### INSTRUCTIONS
1. Output the passage from the text on hospice care that starts with "Hospice is medical" and goes on through "and loved ones.", copying it word for word.
2. Go on with the text on the types of hospice care from the point where it stops.

BEGIN EXTRACTED TEXT

Hospice is medical support for those who have a life expectancy of 6 months or less. Care provided is palliative and not intended as a cure, only for comfort and relief. There are generally four different types of hospice: routine home care, continuous home care, general inpatient care, and respite care. Let’s discuss the definition of each and how they aim to support patients and their families.
Routine Home Care
Routine home care is provided wherever a patient lives. A care team consisting of nurses and home health aides provides support to the patient on a regular basis. The team makes frequent home visits for custodial and medical assistance. Routine home care can include skilled nursing (like wound care or IV therapy), therapeutic care, pain management medication, medical supplies, and more. A routine home care team will usually also consist of family caregivers and loved ones.
Continuous Home Care
Continuous home care is when a patient needs more intensive visits from their care team. It becomes necessary when a patient requires a nurse for longer than 8 hours per day in addition to their other routine home care services. This type of around-the-clock care is usually provided when a patient is experiencing severe symptoms such as trouble with breathing or pain that has become unmanageable.

END EXTRACTED TEXT
BEGIN DATA EXCERPTS

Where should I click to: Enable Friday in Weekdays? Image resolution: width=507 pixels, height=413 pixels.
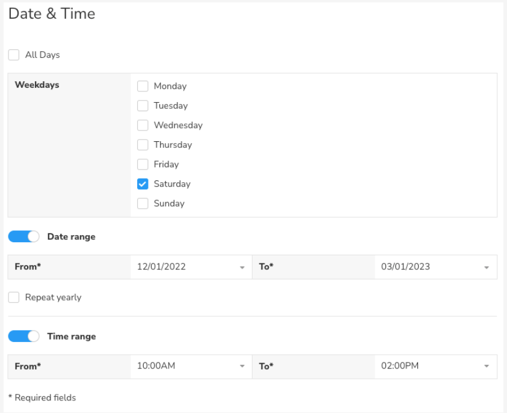coord(143,164)
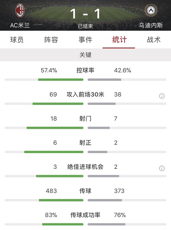Tap the Udinese team crest
This screenshot has height=230, width=171.
coord(151,10)
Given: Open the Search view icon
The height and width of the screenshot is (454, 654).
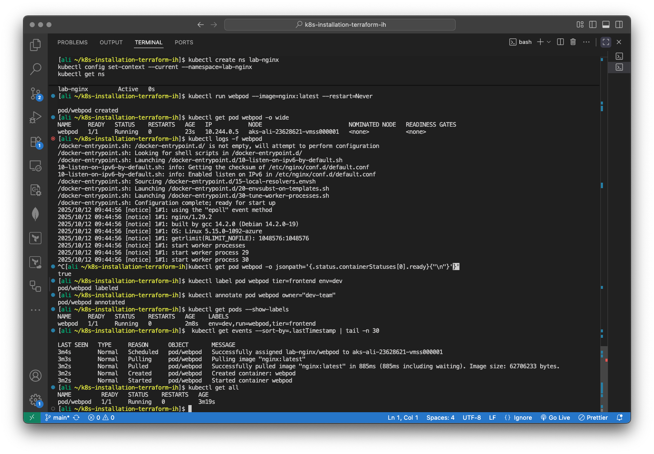Looking at the screenshot, I should point(36,69).
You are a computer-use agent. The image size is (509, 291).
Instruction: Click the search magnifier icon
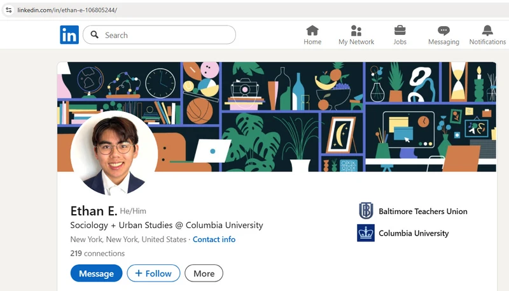[x=95, y=35]
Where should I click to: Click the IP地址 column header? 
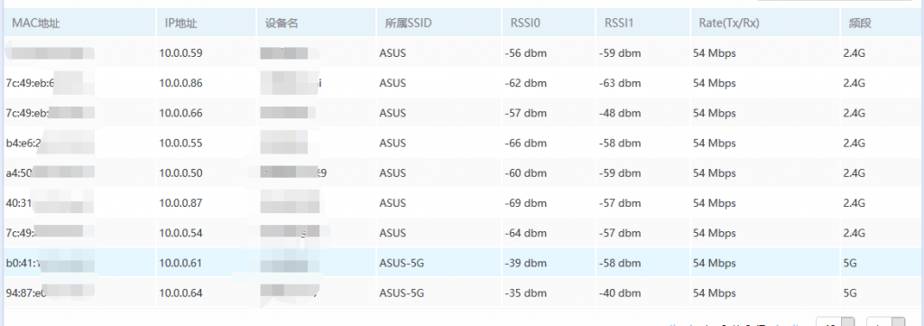(180, 23)
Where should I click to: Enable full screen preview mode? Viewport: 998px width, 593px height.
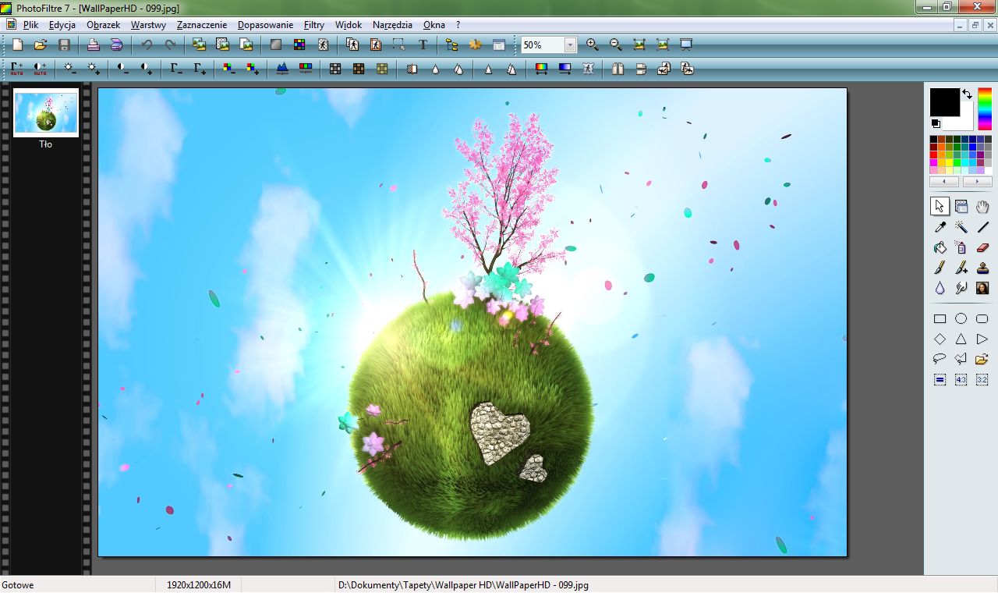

END DATA EXCERPTS

### PER-TASK ANSWERS
1.
Hospice is medical support for those who have a life expectancy of 6 months or less. Care provided is palliative and not intended as a cure, only for comfort and relief. There are generally four different types of hospice: routine home care, continuous home care, general inpatient care, and respite care. Let’s discuss the definition of each and how they aim to support patients and their families.
Routine Home Care
Routine home care is provided wherever a patient lives. A care team consisting of nurses and home health aides provides support to the patient on a regular basis. The team makes frequent home visits for custodial and medical assistance. Routine home care can include skilled nursing (like wound care or IV therapy), therapeutic care, pain management medication, medical supplies, and more. A routine home care team will usually also consist of family caregivers and loved ones.

2.
Relatred: How To Volunteer With Hospice
General Inpatient Care
General inpatient care is usually recommended for pain control when symptoms become too severe to manage at home. Care is intended for short-term support only. The main purpose of general inpatient care in hospice is to get the patient back in the comfort of their own home as soon as possible.
Respite is any service that provides short-term relief to caregivers. In terms of hospice, respite is for those who receive most of their care at home. Patients are allowed a short-term inpatient stay at a hospital or other facility to give their primary caregiver (usually a family member) a break.
Related: What Is Respite Care?
When It’s Time For Hospice…
A loved one nearing the end of life deserves the very best care. If you’re ready to learn more about hospice, then visit the Senior Resource Hospice Care Directory.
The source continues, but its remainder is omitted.